Base Dissociation Constant

The base dissociation constant (K_b) is a fundamental concept when dealing with weak bases. It tells us how well a base can attract and accept a proton in an aqueous solution. This is similar to the acid dissociation constant (K_a) for acids. The lower the K_b, the weaker the base.For weak organic bases like morpholine, we use the \(\mathrm{p}K_b\) given in problems to calculate K_b. The formula to find K_b from \(\mathrm{p}K_b\) is:\[ K_b = 10^{-\mathrm{p}K_b} \]Using the \(\mathrm{p}K_b\) value, we calculate K_b directly, as shown in the original solution:\[ K_b = 10^{-5.68} \approx 2.09 \times 10^{-6} \]This helps us in setting up equations to determine how much of the base ionizes in solutions, highlighting its weakness.

Equilibrium Concentration

Equilibrium concentration is about understanding how substance concentrations change during a reaction until they reach equilibrium. At equilibrium, concentrations of reactants and products no longer change, although the molecules continue to react back and forth.In the example problem, morpholine (\(\mathrm{C}_4\mathrm{H}_9\mathrm{NO}\)) reacts with water to form its conjugate acid (\(\mathrm{HC}_4\mathrm{H}_9\mathrm{NO}^+\)) and hydroxide ions (\(\mathrm{OH}^-\)). When setting up the equilibrium expression, the initial concentrations and changes must be considered:

• Start with initial concentrations: a known value for morpholine and zero for other species.
• Subtract and add 'x' to reflect changes as the equilibrium is reached (\(\mathrm{C}_4\mathrm{H}_9\mathrm{NO}\) decreases, \(\mathrm{HC}_4\mathrm{H}_9\mathrm{NO}^+\) and \(\mathrm{OH}^-\) increase).

Using the expression: \[ K_b = \frac{[\mathrm{HC}_4\mathrm{H}_9\mathrm{NO}^+][\mathrm{OH}^-]}{[\mathrm{C}_4\mathrm{H}_9\mathrm{NO}]} \]We plug in our equilibrium values to find "x", which represents the amount reacted, thus allowing us to determine the equilibrium concentrations.

pH Calculation

Calculating the pH of a solution indicates its acidity or basicity, with lower pH values reflecting more acidic conditions and higher values indicating basicity.
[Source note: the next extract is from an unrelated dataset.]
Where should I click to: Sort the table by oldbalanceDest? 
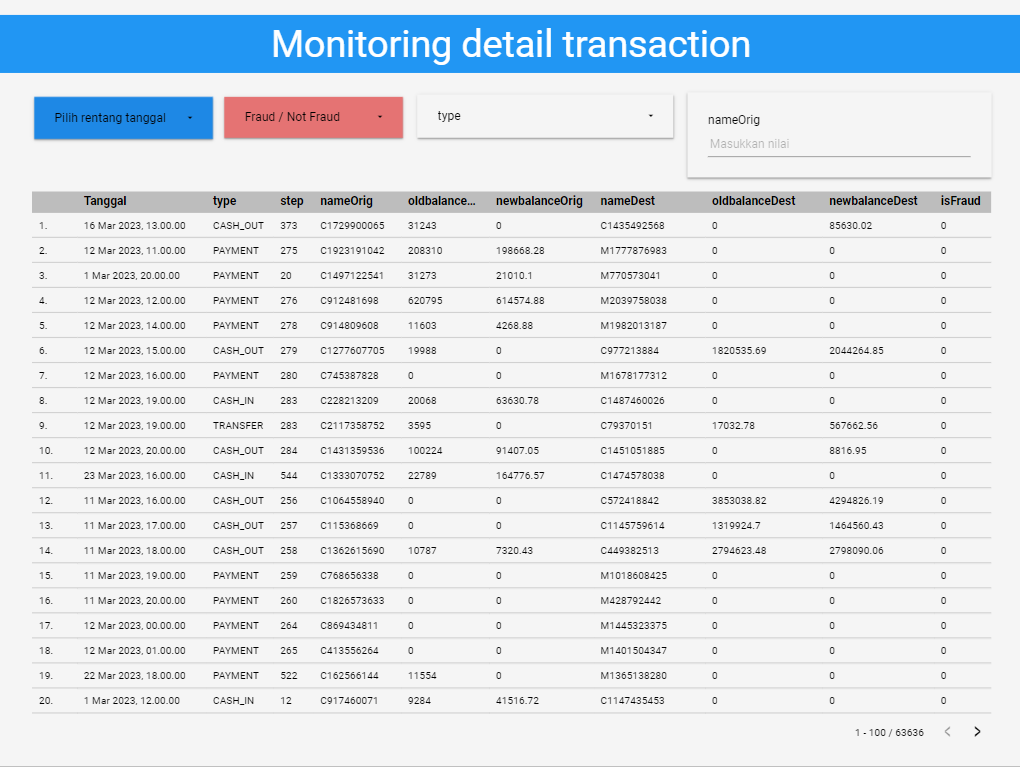pyautogui.click(x=753, y=201)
Because morpholine is a weak base, we first calculate pOH to derive its pH.The steps involve:

• Finding [\(\mathrm{OH}^-\)] from the equilibrium reaction, using the value of x. Here [\(\mathrm{OH}^-\)] = 1.45×10^{-4} M.
• Calculating \(\mathrm{pOH}\) using: \[ \mathrm{pOH} = -\log([\mathrm{OH}^-]) \]
• Determining \(\mathrm{pH}\) knowing: \(\mathrm{pH} + \mathrm{pOH} = 14\)

This gives:\[ \mathrm{pOH} \approx 3.84 \]\[ \mathrm{pH} = 14 - 3.84 = 10.16 \]Thus, we know the solution is basic and understand how the hydroxide concentration plays a vital role in calculating the pH of a weak base solution.